▸ EXERCISE DIRECTIONS
Only the lines below, from the one with "Expand the 内容与互动" through the one with "Click the Settings", are to be written out, exactly.
+++ INFORMATION SUPPLIED +++
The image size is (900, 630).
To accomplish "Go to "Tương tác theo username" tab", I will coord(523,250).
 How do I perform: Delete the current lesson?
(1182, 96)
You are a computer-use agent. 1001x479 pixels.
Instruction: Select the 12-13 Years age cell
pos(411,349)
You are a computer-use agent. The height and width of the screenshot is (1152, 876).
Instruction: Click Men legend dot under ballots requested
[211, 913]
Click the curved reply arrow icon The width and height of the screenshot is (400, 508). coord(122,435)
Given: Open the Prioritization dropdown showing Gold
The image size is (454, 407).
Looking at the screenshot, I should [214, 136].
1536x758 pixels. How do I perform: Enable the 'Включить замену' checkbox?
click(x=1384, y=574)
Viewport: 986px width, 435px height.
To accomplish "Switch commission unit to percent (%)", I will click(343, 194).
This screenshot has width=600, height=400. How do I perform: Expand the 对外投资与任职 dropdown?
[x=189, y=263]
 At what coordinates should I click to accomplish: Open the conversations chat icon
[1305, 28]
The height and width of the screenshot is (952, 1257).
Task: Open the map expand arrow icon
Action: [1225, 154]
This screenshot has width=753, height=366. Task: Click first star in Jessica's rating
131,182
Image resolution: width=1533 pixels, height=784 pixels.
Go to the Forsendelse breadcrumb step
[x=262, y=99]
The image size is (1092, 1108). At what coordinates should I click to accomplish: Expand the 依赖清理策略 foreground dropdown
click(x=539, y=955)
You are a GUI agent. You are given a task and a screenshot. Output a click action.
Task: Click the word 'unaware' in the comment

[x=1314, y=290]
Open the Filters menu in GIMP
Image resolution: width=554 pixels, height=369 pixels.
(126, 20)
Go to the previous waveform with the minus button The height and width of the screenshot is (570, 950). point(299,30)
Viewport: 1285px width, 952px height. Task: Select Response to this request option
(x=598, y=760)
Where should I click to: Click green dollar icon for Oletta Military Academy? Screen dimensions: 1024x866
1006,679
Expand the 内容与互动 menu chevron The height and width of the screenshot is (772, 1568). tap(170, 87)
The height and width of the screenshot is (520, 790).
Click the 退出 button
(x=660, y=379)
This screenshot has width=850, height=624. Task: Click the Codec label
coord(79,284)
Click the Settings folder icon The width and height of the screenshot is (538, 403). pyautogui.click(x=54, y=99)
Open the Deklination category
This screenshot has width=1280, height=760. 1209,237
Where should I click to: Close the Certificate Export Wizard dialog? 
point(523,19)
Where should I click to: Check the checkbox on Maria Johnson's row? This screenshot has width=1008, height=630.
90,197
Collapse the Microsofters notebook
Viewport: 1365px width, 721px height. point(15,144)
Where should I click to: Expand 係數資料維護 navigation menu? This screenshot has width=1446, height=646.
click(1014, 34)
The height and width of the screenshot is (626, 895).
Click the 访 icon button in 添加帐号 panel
+++
▸ OUTPUT
Expand the 内容与互动 menu chevron The height and width of the screenshot is (772, 1568). tap(170, 87)
The height and width of the screenshot is (520, 790).
Click the 退出 button
(x=660, y=379)
This screenshot has width=850, height=624. Task: Click the Codec label
coord(79,284)
Click the Settings folder icon The width and height of the screenshot is (538, 403). pyautogui.click(x=54, y=99)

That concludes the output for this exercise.